**** Dataset rows ****

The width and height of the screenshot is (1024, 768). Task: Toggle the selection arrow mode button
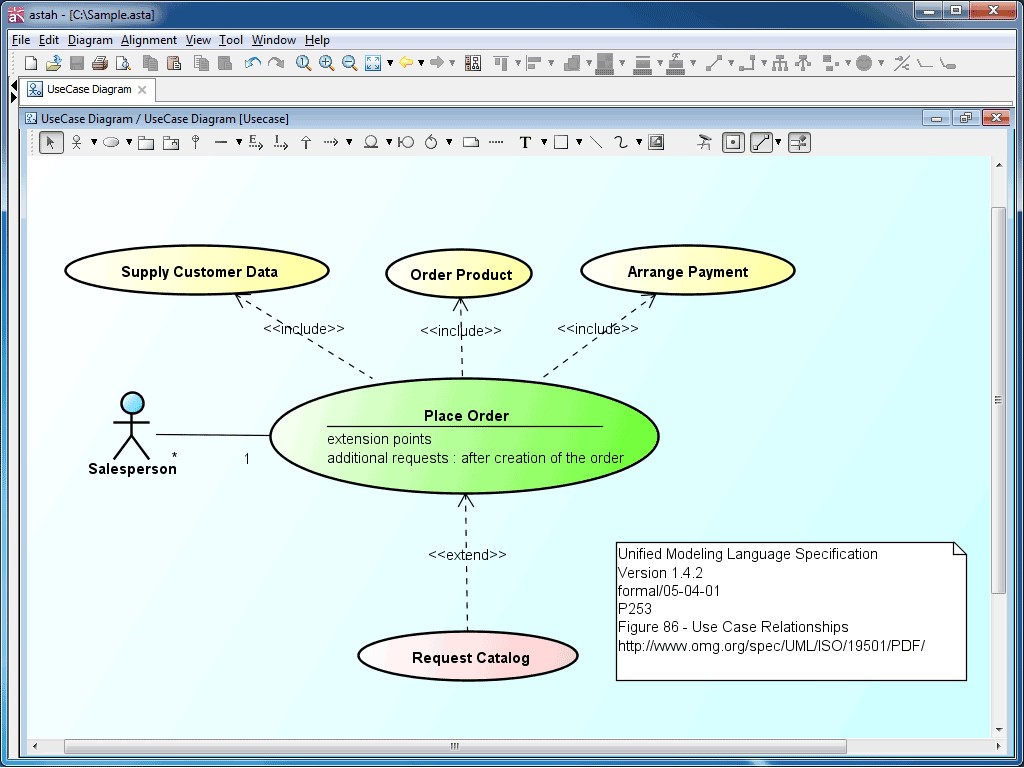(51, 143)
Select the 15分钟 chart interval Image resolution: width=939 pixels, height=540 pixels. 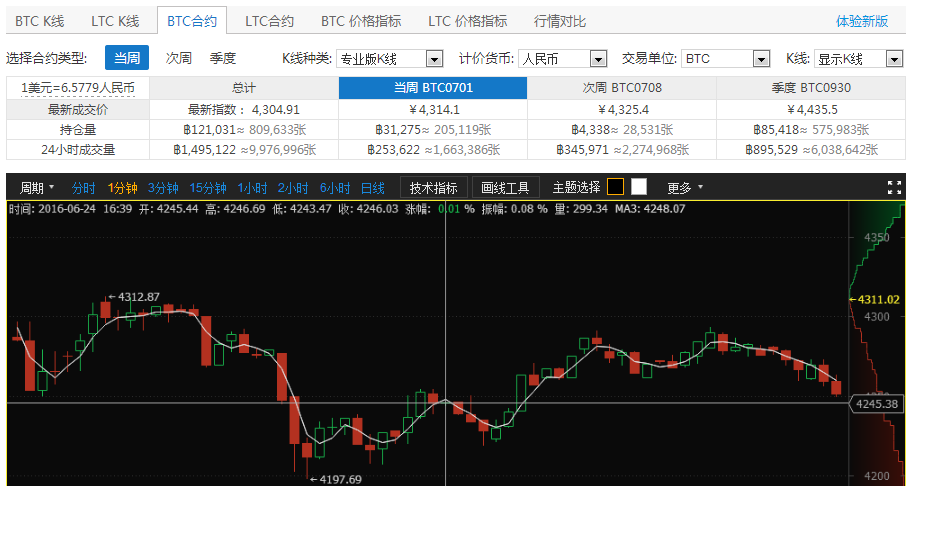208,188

****
**** Dataset rows ****

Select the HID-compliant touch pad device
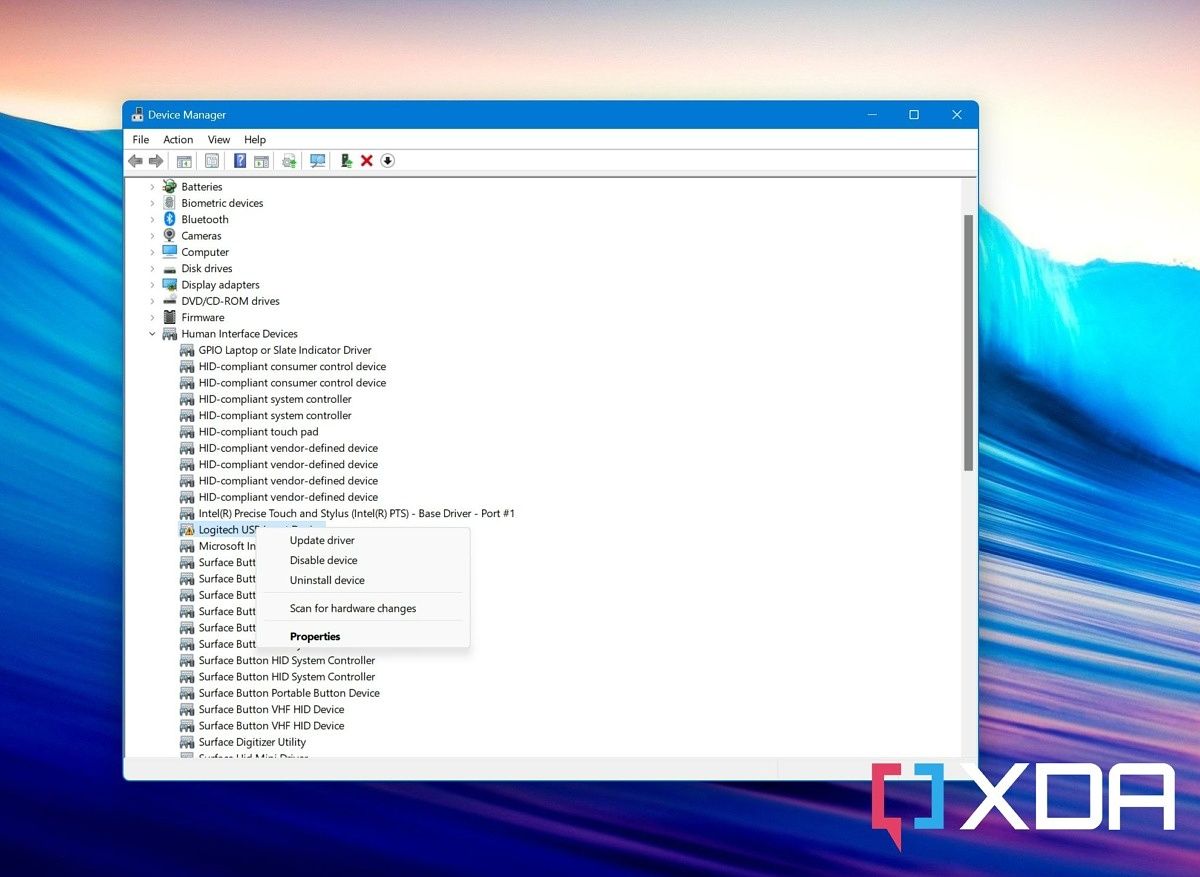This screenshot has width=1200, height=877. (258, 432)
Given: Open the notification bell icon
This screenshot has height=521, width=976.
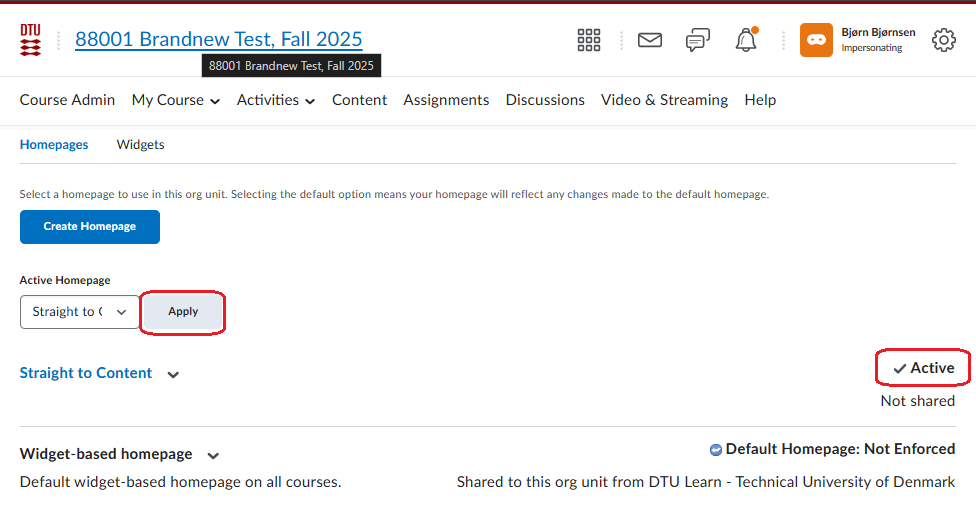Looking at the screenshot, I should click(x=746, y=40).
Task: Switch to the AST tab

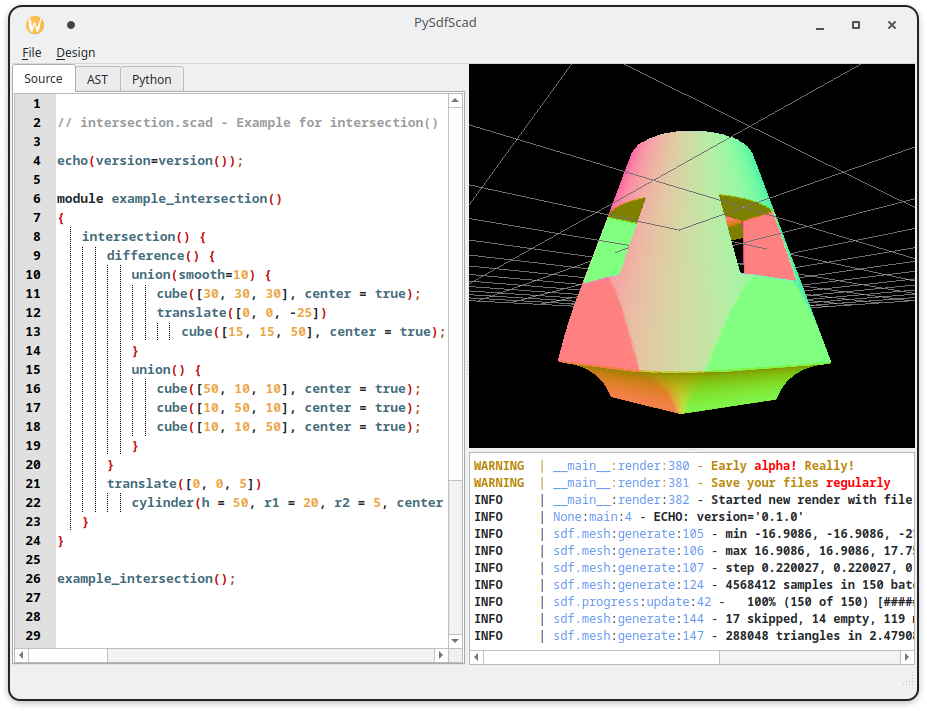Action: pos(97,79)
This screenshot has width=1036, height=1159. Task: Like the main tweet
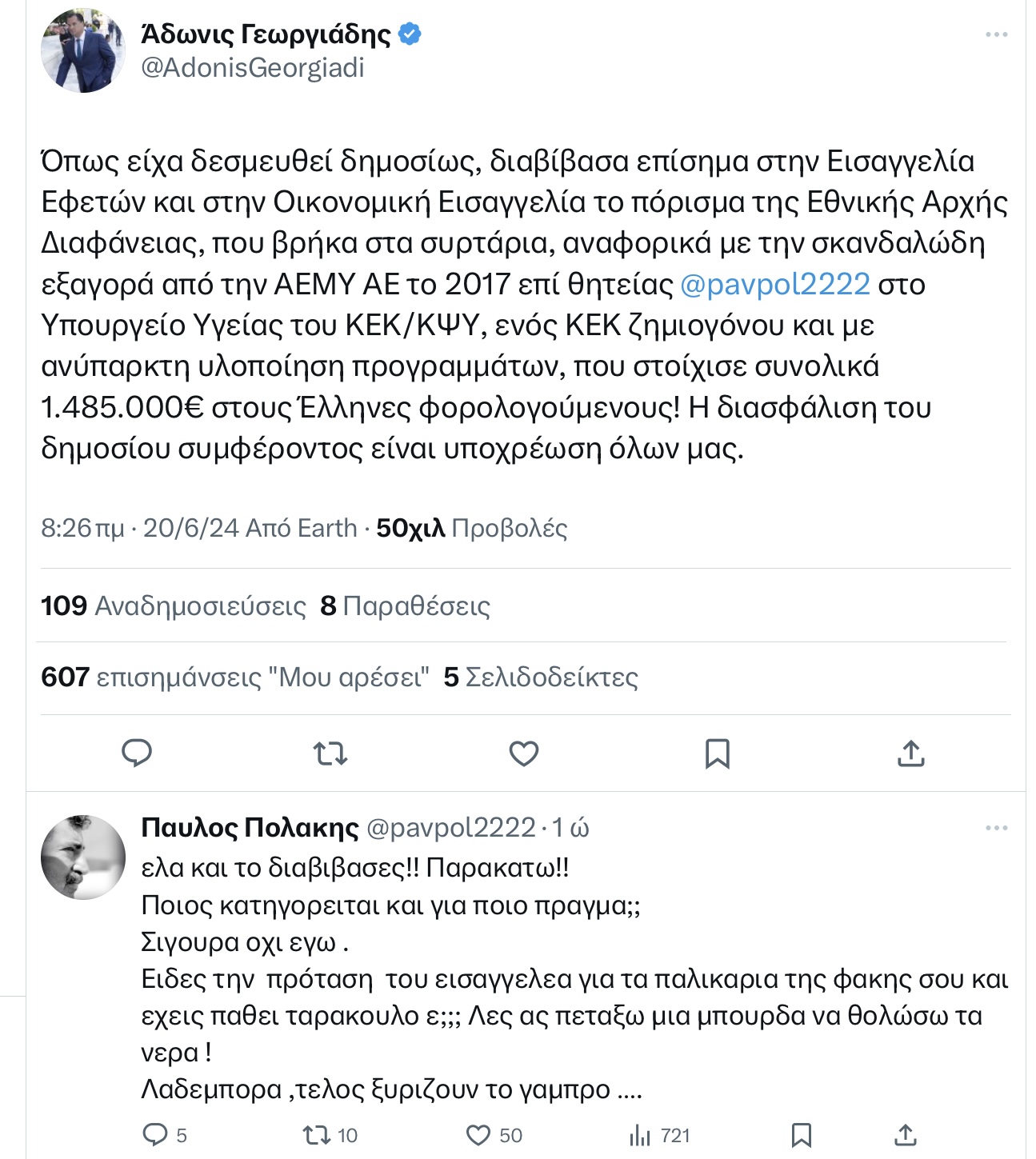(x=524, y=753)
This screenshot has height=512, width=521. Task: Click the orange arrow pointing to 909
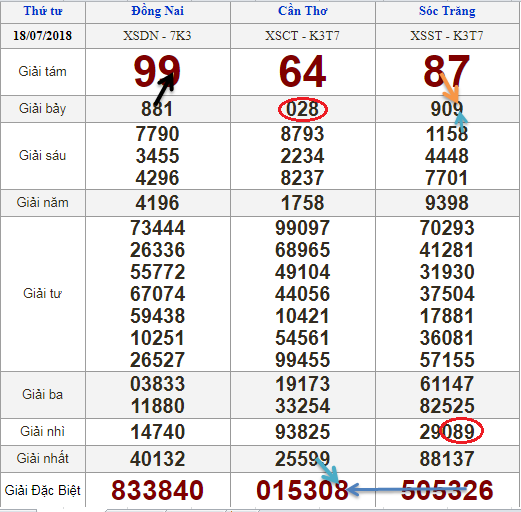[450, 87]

****

**Objective:** Gather each line above that includes the word "arrow", and copy those lines without changes.

**Final answer:**
The width and height of the screenshot is (1024, 768). Task: Toggle the selection arrow mode button
This screenshot has height=512, width=521. Task: Click the orange arrow pointing to 909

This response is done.